▶ WORK INSTRUCTIONS
Recast the items below as a numbered list, skipping blank lines, covering only the lines from the one containing "will pyautogui.click(x=365, y=56)." up to and including the one containing "will click(251, 257).".

==== RECORDS SUPPLIED ====

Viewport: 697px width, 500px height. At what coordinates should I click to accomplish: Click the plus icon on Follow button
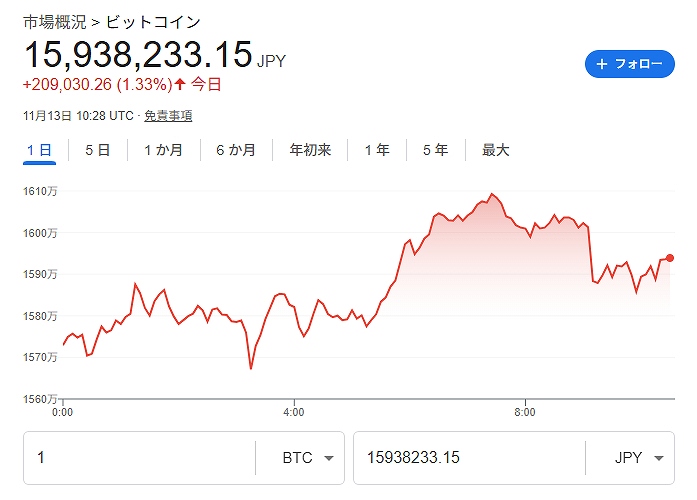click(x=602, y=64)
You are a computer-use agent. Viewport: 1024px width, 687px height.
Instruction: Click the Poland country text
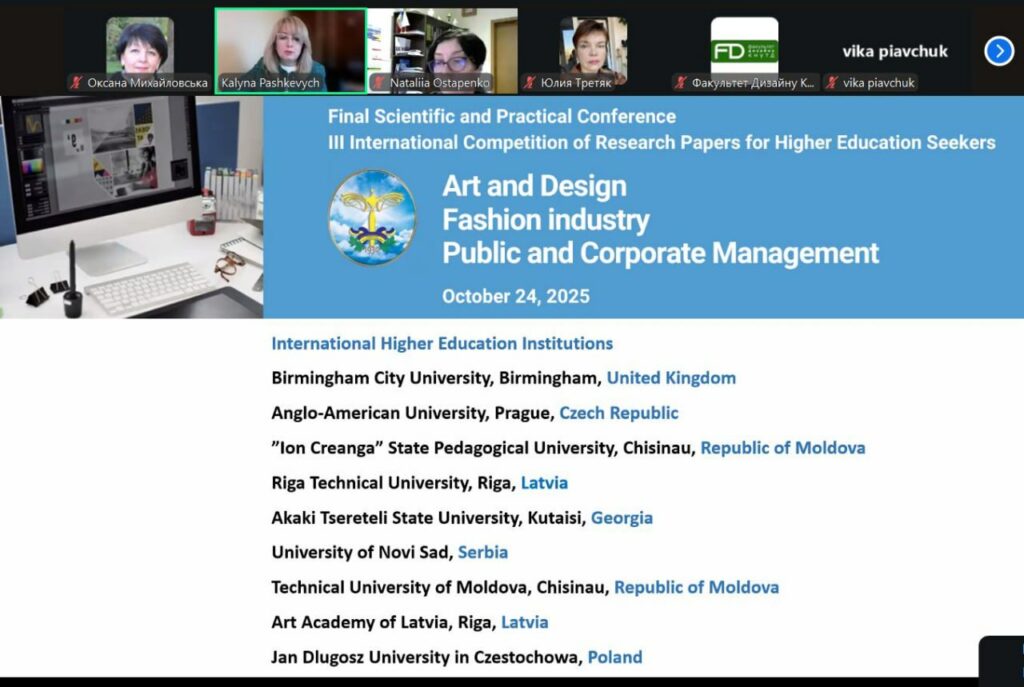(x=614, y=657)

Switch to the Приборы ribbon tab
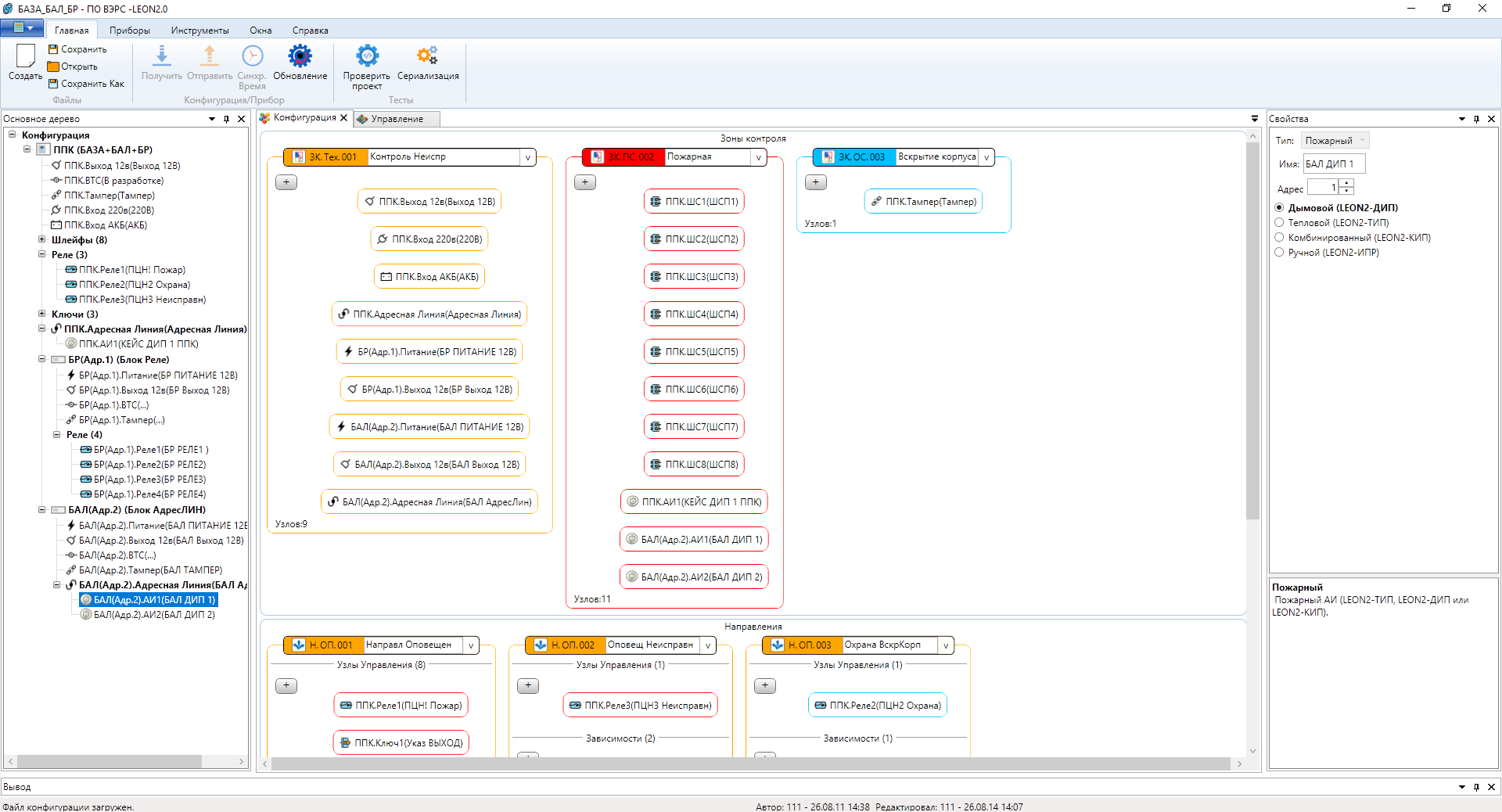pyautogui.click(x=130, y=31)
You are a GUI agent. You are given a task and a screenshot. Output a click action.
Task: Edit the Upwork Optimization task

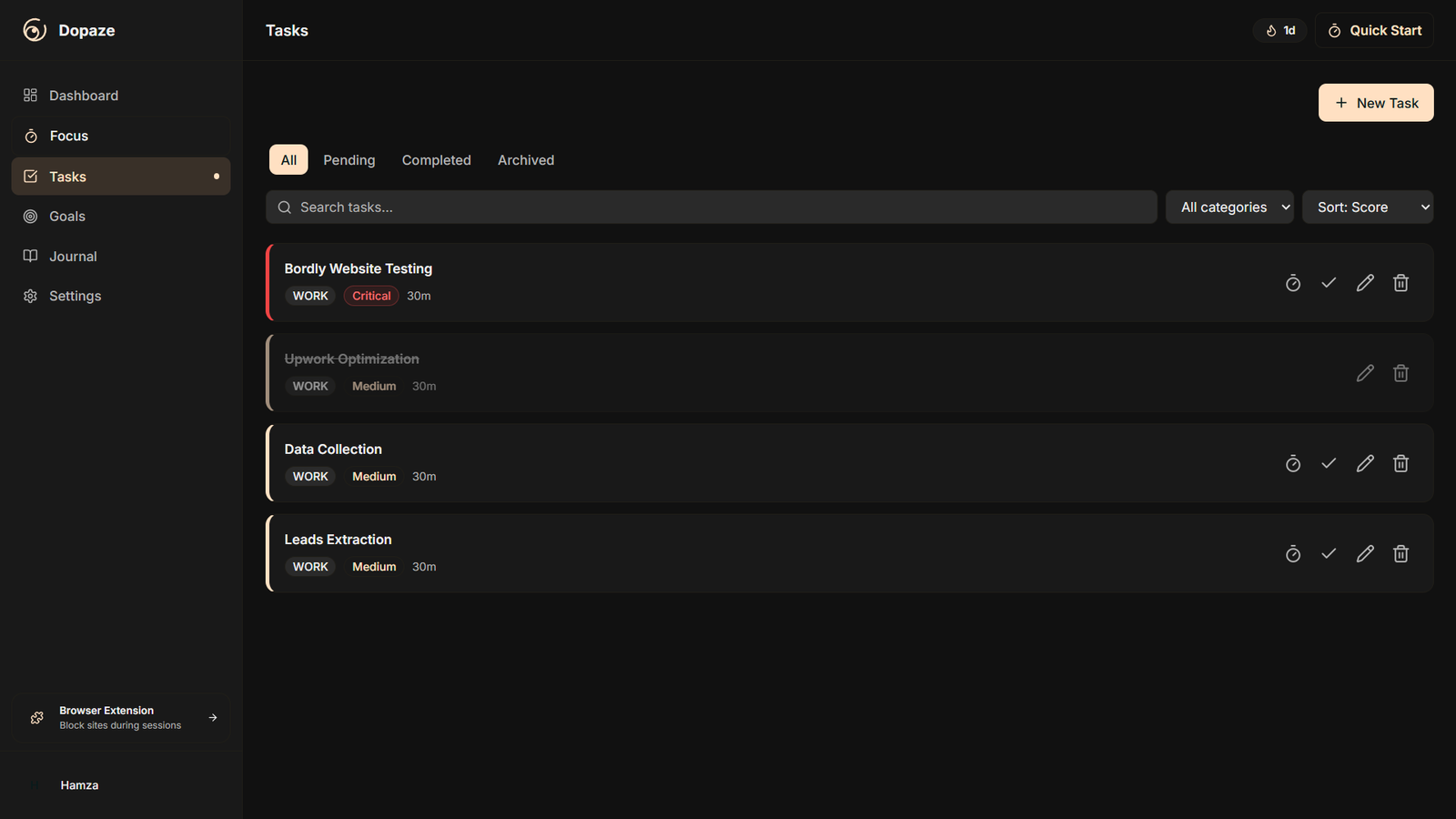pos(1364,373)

====
==== RECORDS SUPPLIED ====

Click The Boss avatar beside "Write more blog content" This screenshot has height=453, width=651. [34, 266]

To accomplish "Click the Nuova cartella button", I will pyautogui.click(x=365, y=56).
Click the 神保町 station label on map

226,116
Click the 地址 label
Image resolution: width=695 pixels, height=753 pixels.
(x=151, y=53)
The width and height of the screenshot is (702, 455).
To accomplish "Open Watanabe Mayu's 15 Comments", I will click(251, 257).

====

▶ WRITTEN ANSWER
1. To accomplish "Click the Nuova cartella button", I will pyautogui.click(x=365, y=56).
2. Click the 神保町 station label on map
3. 226,116
4. Click the 地址 label
5. Image resolution: width=695 pixels, height=753 pixels.
6. (x=151, y=53)
7. The width and height of the screenshot is (702, 455).
8. To accomplish "Open Watanabe Mayu's 15 Comments", I will click(251, 257).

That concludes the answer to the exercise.